— BEGIN TEXT PROVIDED —

From: Leon Romanovsky <leonro@nvidia.com>

RDMA counters are allocated and bounded to QP immediately after that.
Only after this two step process they are really usable. By combining
the logic, we are ensuring that once counter is returned to the caller,
it will have everything set.

Signed-off-by: Leon Romanovsky <leonro@nvidia.com>
---
 drivers/infiniband/core/counters.c | 130 +++++++++++++----------------
 1 file changed, 58 insertions(+), 72 deletions(-)

diff --git a/drivers/infiniband/core/counters.c b/drivers/infiniband/core/counters.c
index fa1a4a318fd7..e208cc6d3cb0 100644
--- a/drivers/infiniband/core/counters.c
+++ b/drivers/infiniband/core/counters.c
@@ -64,8 +64,40 @@ int rdma_counter_set_auto_mode(struct ib_device *dev, u8 port,
 	return ret;
 }
 
-static struct rdma_counter *rdma_counter_alloc(struct ib_device *dev, u8 port,
-					       enum rdma_nl_counter_mode mode)
+static void auto_mode_init_counter(struct rdma_counter *counter,
+				   const struct ib_qp *qp,
+				   enum rdma_nl_counter_mask new_mask)
+{
+	struct auto_mode_param *param = &counter->mode.param;
+
+	counter->mode.mode = RDMA_COUNTER_MODE_AUTO;
+	counter->mode.mask = new_mask;
+
+	if (new_mask & RDMA_COUNTER_MASK_QP_TYPE)
+		param->qp_type = qp->qp_type;
+}
+
+static int __rdma_counter_bind_qp(struct rdma_counter *counter,
+				  struct ib_qp *qp)
+{
+	int ret;
+
+	if (qp->counter)
+		return -EINVAL;
+
+	if (!qp->device->ops.counter_bind_qp)
+		return -EOPNOTSUPP;
+
+	mutex_lock(&counter->lock);
+	ret = qp->device->ops.counter_bind_qp(counter, qp);
+	mutex_unlock(&counter->lock);
+
+	return ret;
+}
+
+static struct rdma_counter *alloc_and_bind(struct ib_device *dev, u8 port,
+					   struct ib_qp *qp,
+					   enum rdma_nl_counter_mode mode)
 {
 	struct rdma_port_counter *port_counter;
 	struct rdma_counter *counter;
@@ -88,11 +120,19 @@ static struct rdma_counter *rdma_counter_alloc(struct ib_device *dev, u8 port,
 
 	port_counter = &dev->port_data[port].port_counter;
 	mutex_lock(&port_counter->lock);
-	if (mode == RDMA_COUNTER_MODE_MANUAL) {
+	switch (mode) {
+	case RDMA_COUNTER_MODE_MANUAL:
 		ret = __counter_set_mode(&port_counter->mode,
 					 RDMA_COUNTER_MODE_MANUAL, 0);
 		if (ret)

— END TEXT PROVIDED —
— BEGIN SUPPLIED INFORMATION —

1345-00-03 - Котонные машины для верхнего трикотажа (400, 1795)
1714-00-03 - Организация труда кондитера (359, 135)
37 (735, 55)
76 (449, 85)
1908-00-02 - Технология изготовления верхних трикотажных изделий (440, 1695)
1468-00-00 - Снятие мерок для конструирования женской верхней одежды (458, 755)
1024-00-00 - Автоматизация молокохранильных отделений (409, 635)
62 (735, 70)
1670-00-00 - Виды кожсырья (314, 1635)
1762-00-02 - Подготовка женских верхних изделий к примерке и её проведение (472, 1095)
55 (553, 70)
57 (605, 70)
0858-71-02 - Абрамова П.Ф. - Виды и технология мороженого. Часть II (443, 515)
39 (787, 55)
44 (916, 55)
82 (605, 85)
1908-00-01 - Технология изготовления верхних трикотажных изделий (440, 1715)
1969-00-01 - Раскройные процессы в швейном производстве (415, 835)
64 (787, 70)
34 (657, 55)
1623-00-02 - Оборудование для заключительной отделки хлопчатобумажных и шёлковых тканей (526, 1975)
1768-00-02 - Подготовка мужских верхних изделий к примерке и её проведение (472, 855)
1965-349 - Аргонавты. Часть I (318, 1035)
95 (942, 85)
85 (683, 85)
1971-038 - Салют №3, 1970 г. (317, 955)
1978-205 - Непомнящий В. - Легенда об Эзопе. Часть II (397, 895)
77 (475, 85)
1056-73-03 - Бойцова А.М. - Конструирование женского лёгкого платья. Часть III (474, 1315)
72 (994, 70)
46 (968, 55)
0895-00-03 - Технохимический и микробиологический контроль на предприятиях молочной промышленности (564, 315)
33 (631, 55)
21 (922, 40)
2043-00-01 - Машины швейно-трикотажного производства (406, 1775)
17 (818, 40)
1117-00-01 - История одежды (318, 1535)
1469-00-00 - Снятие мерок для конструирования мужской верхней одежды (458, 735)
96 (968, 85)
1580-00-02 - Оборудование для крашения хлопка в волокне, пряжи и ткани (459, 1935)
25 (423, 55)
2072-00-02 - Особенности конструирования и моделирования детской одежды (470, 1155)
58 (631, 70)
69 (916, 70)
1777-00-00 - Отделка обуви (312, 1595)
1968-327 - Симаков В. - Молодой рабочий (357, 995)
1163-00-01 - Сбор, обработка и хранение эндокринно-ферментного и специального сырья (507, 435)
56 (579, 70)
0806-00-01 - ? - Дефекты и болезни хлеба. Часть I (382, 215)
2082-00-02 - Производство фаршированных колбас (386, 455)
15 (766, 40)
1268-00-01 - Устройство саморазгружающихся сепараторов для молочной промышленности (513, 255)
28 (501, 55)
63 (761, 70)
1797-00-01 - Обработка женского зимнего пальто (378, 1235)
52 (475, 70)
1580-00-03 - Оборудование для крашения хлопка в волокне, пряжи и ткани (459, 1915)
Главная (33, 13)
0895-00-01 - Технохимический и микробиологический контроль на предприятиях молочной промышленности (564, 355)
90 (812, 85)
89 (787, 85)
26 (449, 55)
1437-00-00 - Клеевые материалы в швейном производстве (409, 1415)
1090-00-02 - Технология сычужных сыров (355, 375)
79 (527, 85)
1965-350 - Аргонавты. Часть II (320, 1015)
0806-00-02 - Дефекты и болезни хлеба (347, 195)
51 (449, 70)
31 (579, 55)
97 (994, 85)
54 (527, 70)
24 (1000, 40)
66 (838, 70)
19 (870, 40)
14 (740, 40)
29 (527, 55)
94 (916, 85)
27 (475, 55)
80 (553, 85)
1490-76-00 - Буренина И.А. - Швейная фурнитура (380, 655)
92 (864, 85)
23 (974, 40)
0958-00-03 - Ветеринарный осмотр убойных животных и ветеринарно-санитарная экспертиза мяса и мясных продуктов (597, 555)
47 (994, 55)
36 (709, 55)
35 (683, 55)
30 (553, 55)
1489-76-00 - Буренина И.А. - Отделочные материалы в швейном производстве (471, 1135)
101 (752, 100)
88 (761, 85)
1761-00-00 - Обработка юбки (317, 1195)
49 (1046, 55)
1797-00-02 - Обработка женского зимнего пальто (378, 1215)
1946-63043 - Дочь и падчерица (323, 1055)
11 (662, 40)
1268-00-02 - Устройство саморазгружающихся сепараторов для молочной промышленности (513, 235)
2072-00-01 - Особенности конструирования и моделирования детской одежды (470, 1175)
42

— END SUPPLIED INFORMATION —

WRITTEN TASK 1:
Answer these questions from the RDMA counters patch:
(a) Which file does the patch change?
(b) How many insertions and deletions does the patch report?
(c) What does __rdma_counter_bind_qp return if qp->counter is already set?
WRITTEN TASK 2: Echo the RDMA counters patch verbatim, starting with "RDMA counters are" and going on through "insertions(+), 72 deletions(-)".

SOLUTION 1:
(a) drivers/infiniband/core/counters.c
(b) 58 insertions and 72 deletions
(c) -EINVAL

SOLUTION 2:
RDMA counters are allocated and bounded to QP immediately after that.
Only after this two step process they are really usable. By combining
the logic, we are ensuring that once counter is returned to the caller,
it will have everything set.

Signed-off-by: Leon Romanovsky <leonro@nvidia.com>
---
 drivers/infiniband/core/counters.c | 130 +++++++++++++----------------
 1 file changed, 58 insertions(+), 72 deletions(-)